POST-PATRIOTIC PROGRESSIVES AND THE PUNDITS WHO LOVE THEM. I found this post of Michael Lind's, supposedly lampooning post-patriotic progressives who believe nation-states outmoded and all men to be brothers, notably absurd. Lind's a sharp mind and a good writer, so it's strange to see him swing and miss so widely. The question in the immigration debate is not one of globalization but one of tradeoffs: Should we help tens of millions of desperate immigrants pull themselves and their families from third-world levels of poverty at a cost of -- and this is the high estimate -- eight percent wage depression for native high school dropouts? Cruelty, thy name is McCain-Kennedy!
It is, of course, straight pretense to pretend the issue is a simple tradeoff between the advancement of citizens and the betterment of immigrants. If you somehow did staunch the flow of immigrants and deport the undocumented, you would destroy a hefty chunk of the remittances that currently help keep Mexico stable, in addition to worsening their labor glut and unemployment rates.
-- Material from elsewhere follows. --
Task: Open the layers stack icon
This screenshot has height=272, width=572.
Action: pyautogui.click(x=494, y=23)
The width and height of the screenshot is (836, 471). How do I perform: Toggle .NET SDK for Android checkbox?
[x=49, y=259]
Come an economic downturn, Mexico is more likely to crash, and if our second-largest trading partner takes a nosedive, you better believe America's readying to belly-flop, which is never a good thing for our low-skilled workers.
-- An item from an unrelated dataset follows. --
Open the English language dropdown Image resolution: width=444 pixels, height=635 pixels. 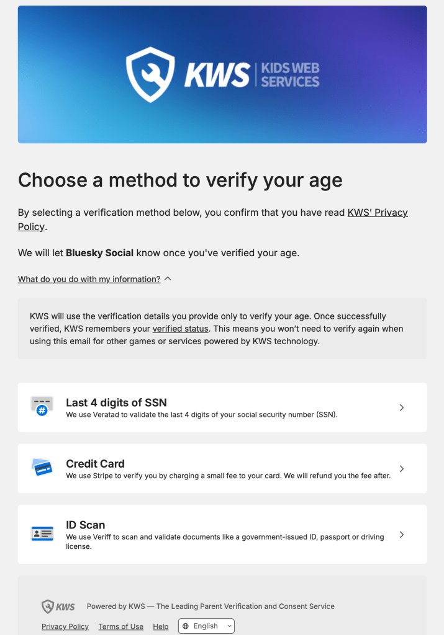(x=207, y=626)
As for the enforcement crowd, Lind paints them as brave defenders of the national interest, beset on all sides by googly-eyed one-worlders wrapped in hemp and waxing rhapsodic over the brotherhood of all beings. How cold-eyed and realistic of him! But before you swoon, remember: enforcement has been massively increased over the past few decades and has proved an embarrassing failure, leading to nothing but perverse consequences and broken families. I'm all for policing the border and rationalizing the inflow -- not least because it'd lead to fewer immigrants perishing in the desert heat -- but we've been doing that and it hasn't worked. At a certain point, results should supersede biases, and a hard-edged insistence on enforcement and punishment just places you shoulder-to-shoulder with the xenophobes and racists advocating the criminalization of aid workers. I happen to prefer the company of those sympathetic to poor immigrants desperate to do backbreaking labor in search of a better life. That doesn't make me a post-patriotic progressive, it makes me a post-nativistic one.